NEW KERALA BUS TRANSPORTS Vs. RTA CANNANORE

Decided On July 30, 1965
NEW KERALA BUS TRANSPORTS Appellant
V/S
RTA, CANNANORE Respondents

JUDGEMENT

(1.) The appellant was the 9th applicant for the issue of a permit on the route, Cannanore - Azhikkal which is a distance of about eight miles. There were a number of applicants. The Regional Transport Authority granted the permit to the second applicant. The appellant, the 9th applicant, and others, appealed to the State Transport Appellate Tribunal. The State Transport Appellate Tribunal by a common order in the appeals set aside the grant of the permit to the second applicant and gave the permit to the 12th applicant. Two writ applications were taken, one by the second applicant and the other by the 9th applicant before this Court and Vaidialingam, J. dismissed these petitions by a common judgment in O. P. Nos. 1355 and 1689 of 1963.

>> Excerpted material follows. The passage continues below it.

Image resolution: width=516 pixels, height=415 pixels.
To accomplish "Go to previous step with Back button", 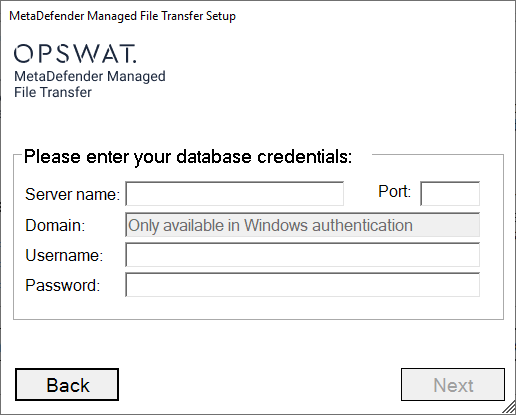I will click(67, 385).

(2.) This appeal is by the 9th applicant and two questions have been urged before us. The first point is that the appellant having made the application with reference to a specific bus, the decision of this Court in Vypeen Transport Corporation (P) Ltd. & others v. State Transport Appellate Tribunal, Trichur & Others reported in 1960 KLT 1058 applied and that the appellant should have been preferred. The second point is that the State Transport Appellate Tribunal erred in granting the permit to the 12th applicant as a new entrant though the 9th applicants qualifications were considered and expressed to be supreme.

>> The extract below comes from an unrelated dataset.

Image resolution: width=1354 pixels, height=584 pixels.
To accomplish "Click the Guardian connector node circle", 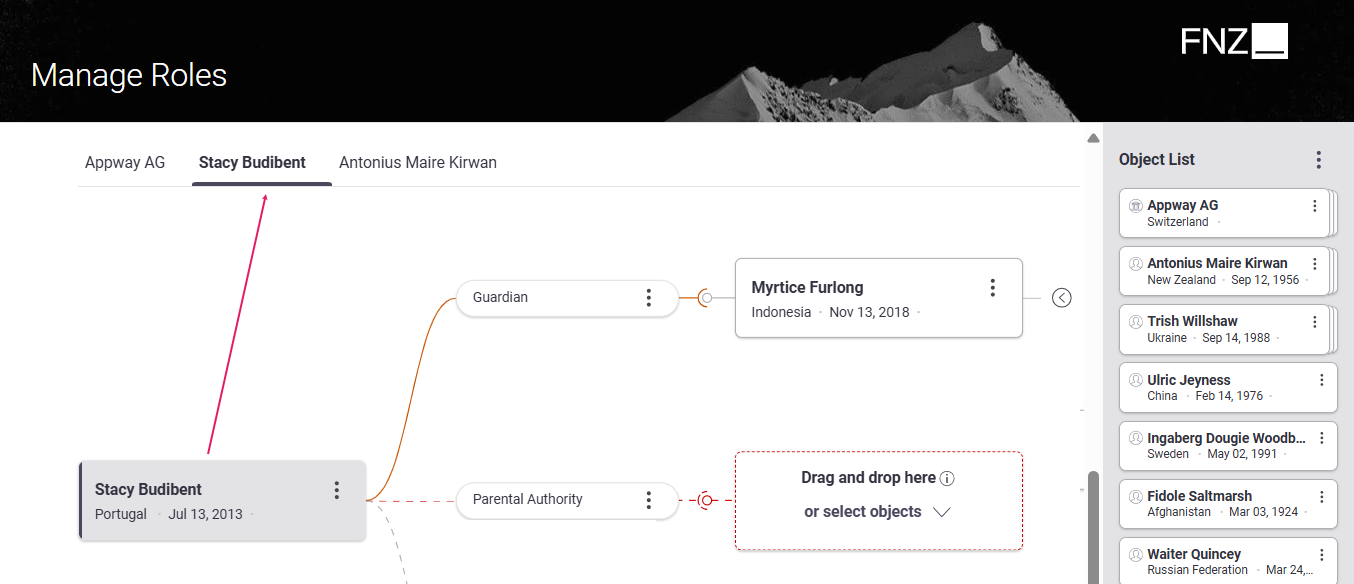I will coord(706,297).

(3.) One of the reasons stated by the learned Judge in the order under appeal for negativing the first contention is that this point does not seem to have been pressed before any of the authorities, the Regional Transport Authority or the State Transport Appellate Tribunal. According to counsel for the appellant the decision reported in 1960 KLT 1058 fully supports him and the possession of a vehicle is a very relevant factor which should have been taken into account by the Tribunal and the omission to take a relevant factor into consideration vitiates the order and justified interference under Art.226 of the Constitution. Assuming this is so we still think that we should not interfere with the discretion exercised by the learned Judge in refusing to consider a question which was mooted for the first time before this Court in writ proceedings. We therefore negative the first contention urged before us.